Drake declined to identify his sources, but said in a research note that SuperGen had hired a major contract research organization to oversee the trial for the oral cancer chemotherapy drug.

Rubinfeld acknowledged as much, and conceded the CRO was hired in response to a letter from Abbott.

"[The CRO is] not managing the project; they're only entering data," Rubinfeld told BioWorld Today. "It has nothing to do with the progress of the trial. That letter from Abbott is not a concern at all. It listed goals to accomplish in the next month, and we did that.
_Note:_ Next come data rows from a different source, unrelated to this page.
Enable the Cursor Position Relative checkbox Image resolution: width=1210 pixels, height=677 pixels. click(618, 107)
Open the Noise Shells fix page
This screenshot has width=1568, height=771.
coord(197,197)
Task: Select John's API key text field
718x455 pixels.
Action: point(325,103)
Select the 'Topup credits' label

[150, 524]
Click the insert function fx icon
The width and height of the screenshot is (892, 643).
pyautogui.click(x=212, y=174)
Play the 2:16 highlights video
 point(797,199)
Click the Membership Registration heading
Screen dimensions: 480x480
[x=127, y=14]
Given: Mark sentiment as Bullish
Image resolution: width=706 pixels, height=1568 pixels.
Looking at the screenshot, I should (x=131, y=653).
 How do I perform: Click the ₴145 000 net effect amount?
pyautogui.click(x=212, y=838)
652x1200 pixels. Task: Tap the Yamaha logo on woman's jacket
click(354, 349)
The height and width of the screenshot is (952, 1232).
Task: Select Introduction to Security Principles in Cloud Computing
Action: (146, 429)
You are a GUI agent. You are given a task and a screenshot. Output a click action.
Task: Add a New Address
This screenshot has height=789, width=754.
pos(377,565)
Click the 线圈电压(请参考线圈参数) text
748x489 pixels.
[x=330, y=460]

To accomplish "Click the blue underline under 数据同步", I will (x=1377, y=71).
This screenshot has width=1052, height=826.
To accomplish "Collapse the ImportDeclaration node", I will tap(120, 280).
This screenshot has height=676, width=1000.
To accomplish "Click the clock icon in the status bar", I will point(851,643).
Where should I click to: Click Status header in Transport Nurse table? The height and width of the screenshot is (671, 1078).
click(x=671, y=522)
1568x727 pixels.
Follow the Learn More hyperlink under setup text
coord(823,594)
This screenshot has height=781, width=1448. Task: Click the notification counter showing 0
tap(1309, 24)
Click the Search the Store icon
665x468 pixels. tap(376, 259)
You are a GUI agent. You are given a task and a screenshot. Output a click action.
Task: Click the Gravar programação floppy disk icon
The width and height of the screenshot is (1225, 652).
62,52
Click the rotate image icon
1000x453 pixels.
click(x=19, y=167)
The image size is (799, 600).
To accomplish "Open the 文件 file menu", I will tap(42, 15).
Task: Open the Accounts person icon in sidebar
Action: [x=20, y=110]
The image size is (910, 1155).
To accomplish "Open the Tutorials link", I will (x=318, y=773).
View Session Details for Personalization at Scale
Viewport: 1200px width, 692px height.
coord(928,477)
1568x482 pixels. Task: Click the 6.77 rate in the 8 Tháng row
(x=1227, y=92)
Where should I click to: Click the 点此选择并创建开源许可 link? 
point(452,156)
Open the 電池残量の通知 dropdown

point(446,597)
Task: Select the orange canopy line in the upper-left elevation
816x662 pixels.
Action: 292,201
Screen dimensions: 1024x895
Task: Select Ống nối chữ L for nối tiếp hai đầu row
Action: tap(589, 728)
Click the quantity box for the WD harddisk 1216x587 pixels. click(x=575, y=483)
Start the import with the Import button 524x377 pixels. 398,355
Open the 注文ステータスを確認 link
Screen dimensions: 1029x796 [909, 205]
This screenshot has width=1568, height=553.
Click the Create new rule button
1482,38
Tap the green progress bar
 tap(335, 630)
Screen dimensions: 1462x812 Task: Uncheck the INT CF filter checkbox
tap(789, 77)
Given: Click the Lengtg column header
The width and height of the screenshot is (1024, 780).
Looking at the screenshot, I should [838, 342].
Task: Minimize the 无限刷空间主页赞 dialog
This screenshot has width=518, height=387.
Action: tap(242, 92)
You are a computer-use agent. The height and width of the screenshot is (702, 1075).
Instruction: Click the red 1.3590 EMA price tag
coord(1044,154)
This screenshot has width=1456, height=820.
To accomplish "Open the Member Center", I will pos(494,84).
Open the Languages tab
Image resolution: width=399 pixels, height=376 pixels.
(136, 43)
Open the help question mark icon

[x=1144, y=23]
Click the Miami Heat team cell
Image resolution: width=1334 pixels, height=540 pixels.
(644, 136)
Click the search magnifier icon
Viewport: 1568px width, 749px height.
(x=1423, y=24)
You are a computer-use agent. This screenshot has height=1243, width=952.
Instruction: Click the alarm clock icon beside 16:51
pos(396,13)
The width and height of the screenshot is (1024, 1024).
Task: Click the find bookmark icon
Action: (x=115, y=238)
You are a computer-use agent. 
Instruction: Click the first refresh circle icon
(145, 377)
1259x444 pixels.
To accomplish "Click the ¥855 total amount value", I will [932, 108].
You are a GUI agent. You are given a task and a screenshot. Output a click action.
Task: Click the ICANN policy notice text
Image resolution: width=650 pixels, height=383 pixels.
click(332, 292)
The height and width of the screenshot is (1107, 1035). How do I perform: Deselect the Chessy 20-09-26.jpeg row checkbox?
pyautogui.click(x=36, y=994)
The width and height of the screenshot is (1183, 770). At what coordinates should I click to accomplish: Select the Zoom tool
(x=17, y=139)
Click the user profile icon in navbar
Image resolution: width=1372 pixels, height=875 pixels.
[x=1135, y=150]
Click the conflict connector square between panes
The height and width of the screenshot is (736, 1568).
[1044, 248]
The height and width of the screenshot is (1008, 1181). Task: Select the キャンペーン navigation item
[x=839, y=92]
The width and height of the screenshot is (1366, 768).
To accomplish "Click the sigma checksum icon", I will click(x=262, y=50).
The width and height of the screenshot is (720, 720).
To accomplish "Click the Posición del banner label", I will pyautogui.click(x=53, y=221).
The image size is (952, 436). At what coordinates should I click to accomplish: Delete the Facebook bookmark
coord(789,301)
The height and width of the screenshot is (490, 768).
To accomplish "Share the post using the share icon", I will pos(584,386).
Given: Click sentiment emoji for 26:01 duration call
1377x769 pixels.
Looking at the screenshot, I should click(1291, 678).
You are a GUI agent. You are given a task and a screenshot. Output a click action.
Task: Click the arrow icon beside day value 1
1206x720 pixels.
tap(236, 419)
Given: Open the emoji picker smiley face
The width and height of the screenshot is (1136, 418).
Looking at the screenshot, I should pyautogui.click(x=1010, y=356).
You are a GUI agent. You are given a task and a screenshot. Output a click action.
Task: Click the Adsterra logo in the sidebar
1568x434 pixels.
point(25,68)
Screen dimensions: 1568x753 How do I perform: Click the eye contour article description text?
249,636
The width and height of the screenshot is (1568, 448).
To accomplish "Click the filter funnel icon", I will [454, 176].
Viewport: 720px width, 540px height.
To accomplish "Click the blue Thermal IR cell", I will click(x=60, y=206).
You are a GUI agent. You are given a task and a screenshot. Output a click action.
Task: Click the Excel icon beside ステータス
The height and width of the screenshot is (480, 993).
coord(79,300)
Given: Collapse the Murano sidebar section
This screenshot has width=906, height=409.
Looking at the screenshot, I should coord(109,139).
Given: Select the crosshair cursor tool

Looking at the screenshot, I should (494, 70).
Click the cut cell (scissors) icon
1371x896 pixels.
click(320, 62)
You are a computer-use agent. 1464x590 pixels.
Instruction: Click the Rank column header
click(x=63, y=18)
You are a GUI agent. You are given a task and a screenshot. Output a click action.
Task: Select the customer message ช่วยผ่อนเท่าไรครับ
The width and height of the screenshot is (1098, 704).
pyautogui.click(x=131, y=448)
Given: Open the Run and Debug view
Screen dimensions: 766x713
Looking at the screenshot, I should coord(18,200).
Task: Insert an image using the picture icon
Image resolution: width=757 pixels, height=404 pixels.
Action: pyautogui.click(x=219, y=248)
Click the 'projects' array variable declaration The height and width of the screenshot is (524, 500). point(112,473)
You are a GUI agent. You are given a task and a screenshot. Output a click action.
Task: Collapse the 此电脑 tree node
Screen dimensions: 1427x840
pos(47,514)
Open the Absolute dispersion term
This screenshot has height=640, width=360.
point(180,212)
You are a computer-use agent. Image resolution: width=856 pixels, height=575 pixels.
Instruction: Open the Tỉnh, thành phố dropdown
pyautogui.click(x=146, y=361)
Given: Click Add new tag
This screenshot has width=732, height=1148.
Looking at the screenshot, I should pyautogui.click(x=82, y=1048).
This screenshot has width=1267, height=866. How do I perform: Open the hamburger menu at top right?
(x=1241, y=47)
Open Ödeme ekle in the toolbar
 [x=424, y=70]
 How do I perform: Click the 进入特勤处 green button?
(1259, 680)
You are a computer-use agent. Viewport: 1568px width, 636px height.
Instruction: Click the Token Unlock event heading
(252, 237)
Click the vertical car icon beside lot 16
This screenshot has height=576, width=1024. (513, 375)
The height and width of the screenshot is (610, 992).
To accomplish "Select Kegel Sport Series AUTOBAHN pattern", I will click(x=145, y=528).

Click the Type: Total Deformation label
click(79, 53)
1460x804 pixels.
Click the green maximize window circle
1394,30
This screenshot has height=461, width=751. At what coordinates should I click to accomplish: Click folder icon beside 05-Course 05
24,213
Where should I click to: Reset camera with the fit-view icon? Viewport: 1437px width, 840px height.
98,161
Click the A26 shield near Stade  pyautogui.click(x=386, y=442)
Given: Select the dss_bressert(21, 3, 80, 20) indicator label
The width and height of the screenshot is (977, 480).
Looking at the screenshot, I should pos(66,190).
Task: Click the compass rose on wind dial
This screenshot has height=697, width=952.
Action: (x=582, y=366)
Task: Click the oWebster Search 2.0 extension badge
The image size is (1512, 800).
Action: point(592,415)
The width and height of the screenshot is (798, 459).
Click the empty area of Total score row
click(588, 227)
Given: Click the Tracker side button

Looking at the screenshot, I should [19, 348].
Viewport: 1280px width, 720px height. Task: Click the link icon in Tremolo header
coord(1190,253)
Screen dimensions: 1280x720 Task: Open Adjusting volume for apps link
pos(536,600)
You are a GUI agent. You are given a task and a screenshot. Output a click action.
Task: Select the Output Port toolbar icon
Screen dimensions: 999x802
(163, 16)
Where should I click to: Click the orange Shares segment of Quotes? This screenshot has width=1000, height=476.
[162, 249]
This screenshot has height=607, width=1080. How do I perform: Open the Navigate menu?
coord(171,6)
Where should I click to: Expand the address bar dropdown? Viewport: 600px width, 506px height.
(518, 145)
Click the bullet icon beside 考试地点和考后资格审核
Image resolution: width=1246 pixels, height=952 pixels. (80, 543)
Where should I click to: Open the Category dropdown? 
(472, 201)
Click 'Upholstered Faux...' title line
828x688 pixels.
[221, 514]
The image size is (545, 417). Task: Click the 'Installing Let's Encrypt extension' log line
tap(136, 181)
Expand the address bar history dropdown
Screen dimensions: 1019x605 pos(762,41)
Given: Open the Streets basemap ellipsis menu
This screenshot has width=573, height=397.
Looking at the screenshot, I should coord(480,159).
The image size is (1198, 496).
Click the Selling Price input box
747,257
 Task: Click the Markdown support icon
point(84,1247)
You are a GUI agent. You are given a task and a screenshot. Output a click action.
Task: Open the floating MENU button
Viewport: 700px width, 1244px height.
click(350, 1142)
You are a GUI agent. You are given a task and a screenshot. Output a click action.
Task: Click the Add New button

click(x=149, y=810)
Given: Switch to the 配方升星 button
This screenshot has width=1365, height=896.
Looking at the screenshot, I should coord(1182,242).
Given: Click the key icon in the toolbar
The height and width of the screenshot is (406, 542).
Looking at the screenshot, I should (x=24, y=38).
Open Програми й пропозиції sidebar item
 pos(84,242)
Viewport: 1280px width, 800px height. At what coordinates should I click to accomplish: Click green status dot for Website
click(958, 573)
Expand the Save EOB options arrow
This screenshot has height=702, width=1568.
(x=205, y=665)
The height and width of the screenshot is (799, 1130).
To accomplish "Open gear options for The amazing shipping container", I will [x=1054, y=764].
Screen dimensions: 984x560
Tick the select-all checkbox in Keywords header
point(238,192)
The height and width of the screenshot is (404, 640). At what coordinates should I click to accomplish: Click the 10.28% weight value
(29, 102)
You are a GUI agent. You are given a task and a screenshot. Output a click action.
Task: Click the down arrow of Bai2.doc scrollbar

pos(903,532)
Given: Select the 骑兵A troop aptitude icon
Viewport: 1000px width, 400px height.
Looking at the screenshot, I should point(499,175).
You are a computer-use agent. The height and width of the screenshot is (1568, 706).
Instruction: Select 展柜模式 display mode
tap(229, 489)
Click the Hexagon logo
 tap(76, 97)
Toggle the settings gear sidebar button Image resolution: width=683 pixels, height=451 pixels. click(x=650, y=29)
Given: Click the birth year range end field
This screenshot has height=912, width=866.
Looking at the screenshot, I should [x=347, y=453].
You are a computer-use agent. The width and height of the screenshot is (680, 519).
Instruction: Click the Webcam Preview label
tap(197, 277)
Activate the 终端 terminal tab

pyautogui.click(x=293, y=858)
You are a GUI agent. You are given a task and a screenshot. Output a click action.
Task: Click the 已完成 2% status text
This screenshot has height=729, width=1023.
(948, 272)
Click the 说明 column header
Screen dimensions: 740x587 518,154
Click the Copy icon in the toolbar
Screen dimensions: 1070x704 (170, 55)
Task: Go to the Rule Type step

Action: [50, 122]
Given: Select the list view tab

There's nothing dramatic, or out of the ordinary."

Rubinfeld said the NDA, first planned for the first quarter of next year, might not be filed until mid-2001. The Phase III pancreatic cancer trials have been delayed, but he noted such delays are not unusual in large-scale trials.

Rubitecan, a topoisomerase I inhibitor extracted from the bark and leaves of the camptotheca acuminata tree in China, showed in a Phase II study that median survival among responders exceeded 18 months.

Analyst Jerry Treppel, of Banc of America Securities in New York, issued a note Friday, saying the sell-off of SuperGen shares was not warranted, and reiterated his firm's "buy" rating.

SuperGen's Phase III pancreatic cancer study is the largest ever, with about 1,800 patients expected to be enrolled, Treppel said. About 1,400 are enrolled already. The three-arm study involves 1,000 patients in one part and 400 each in two others. SuperGen said the two smaller parts are expected to reach enrollment by December and the 1,000-patient part by January 2001.

Drake's claim that 10 percent to 15 percent of trial patients are "currently ineligible from study inclusion due to protocol violations" is wrong, Treppel said.

What's true, Treppel said, is that management says 10 percent to 15 percent of pancreatic cancer patients who want to enter the trials do not meet the protocols.

"Even if they're behind in one arm [of the study], they can file with data from one of the others," Treppel added.

He called the plunge in SuperGen's stock price "bizarre," and attributed it to Drake's downgrade, which, "in the absence of any other information," damaged the share price.

"This sort of came out of nowhere," Treppel said.

Not so, Drake said.

"You and I aren't going to know if I'm right or not for another six-plus months, but the stock market voted," he said. "Four-plus million shares have traded. Somebody's making a bet, one way or another."

SuperGen's shares (NASDAQ:SUPG) have not shown great recovery, he added. The stock closed Friday at $20.718, up $1.031.

"If the stock was up 5 [points] today, I'd be going back to my sources," Drake said, adding that he expects SuperGen will not submit its NDA until the fourth quarter of 2001.

SuperGen also is testing rubitecan in 11 other tumor types, with clinical trials under way for ovarian, head and neck, colorectal, breast, lung, cervical, prostate and gastric cancers. Rubitecan has shown promise in a Phase II study in patients with hematological diseases. At scientific meetings in November, SuperGen is expected to present some data on rubitecan against refractory pancreatic cancer.

Another SuperGen drug is Nipent, a small-molecule purine analogue for hairy cell leukemia that acts by blocking the enzyme adenosine deaminase in cells, and doesn't require the presence of surface receptors. In March 1999, SuperGen filed a supplemental new drug application requesting approval of Nipent for treating mature T-cell lymphomas, primarily cutaneous T-cell lymphoma and peripheral T-cell lymphoma.